* BRIEF:
Convert the lines below into a two-column CSV with the headers instruction and location, starting at the line that contains "The image size is (654, 564)." and stopping after the line that contains "point(1140,832)". Give one row for each instruction with its paired coordinates, quote every field, and replace any line breaks inside a field with spaces.

[Extracted data entries]
------------------------------------
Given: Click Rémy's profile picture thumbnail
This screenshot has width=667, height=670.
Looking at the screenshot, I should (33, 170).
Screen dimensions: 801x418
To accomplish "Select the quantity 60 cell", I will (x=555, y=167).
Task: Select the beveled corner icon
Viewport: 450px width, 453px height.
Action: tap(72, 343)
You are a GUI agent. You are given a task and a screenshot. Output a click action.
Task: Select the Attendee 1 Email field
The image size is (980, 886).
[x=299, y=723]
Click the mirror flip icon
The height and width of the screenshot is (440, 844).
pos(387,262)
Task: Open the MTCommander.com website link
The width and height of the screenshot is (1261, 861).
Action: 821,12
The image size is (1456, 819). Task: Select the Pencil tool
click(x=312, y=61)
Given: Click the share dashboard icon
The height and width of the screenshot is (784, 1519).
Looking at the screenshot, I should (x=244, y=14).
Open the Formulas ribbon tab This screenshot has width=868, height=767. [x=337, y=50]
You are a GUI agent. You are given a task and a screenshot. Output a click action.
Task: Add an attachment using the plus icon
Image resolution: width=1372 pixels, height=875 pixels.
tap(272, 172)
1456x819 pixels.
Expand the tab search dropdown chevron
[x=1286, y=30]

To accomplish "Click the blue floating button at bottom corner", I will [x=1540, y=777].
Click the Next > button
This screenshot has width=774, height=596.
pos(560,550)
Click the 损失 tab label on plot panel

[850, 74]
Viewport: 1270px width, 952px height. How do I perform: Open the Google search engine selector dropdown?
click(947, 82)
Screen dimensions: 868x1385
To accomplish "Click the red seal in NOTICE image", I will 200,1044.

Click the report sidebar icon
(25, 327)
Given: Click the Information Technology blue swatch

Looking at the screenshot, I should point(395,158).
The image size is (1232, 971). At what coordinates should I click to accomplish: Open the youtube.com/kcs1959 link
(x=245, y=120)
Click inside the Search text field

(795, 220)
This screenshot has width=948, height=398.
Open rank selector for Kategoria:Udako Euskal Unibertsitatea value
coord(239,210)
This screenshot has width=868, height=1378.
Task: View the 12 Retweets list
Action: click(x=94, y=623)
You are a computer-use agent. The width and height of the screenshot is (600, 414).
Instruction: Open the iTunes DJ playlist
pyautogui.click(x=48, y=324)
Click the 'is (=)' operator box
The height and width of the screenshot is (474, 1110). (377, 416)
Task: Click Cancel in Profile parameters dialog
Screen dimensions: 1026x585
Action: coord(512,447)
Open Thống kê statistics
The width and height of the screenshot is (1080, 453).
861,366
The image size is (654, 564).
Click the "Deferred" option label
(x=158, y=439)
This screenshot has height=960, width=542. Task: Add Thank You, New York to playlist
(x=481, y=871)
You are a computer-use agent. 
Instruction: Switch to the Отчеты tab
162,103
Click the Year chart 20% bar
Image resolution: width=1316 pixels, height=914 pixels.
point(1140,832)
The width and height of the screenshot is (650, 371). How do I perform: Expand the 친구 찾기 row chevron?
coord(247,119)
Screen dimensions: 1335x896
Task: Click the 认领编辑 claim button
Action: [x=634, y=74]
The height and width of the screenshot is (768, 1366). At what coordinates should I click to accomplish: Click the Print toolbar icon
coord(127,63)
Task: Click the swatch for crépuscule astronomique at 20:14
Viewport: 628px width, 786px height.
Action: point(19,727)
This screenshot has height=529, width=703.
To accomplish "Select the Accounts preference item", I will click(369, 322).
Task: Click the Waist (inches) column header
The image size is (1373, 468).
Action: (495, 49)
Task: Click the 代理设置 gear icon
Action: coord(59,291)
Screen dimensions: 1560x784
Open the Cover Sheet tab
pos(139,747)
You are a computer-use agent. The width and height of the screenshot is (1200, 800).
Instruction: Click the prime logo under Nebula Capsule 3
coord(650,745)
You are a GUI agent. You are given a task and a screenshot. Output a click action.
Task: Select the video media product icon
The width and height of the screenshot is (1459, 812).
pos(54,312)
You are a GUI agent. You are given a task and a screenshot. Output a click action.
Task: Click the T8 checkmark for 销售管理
------------------------------------
* THE SOLUTION:
instruction,location
"The image size is (654, 564). Click the ""Deferred"" option label","(x=158, y=439)"
"This screenshot has height=960, width=542. Task: Add Thank You, New York to playlist","(x=481, y=871)"
"You are a computer-use agent. Instruction: Switch to the Отчеты tab","162,103"
"Click the Year chart 20% bar Image resolution: width=1316 pixels, height=914 pixels.","point(1140,832)"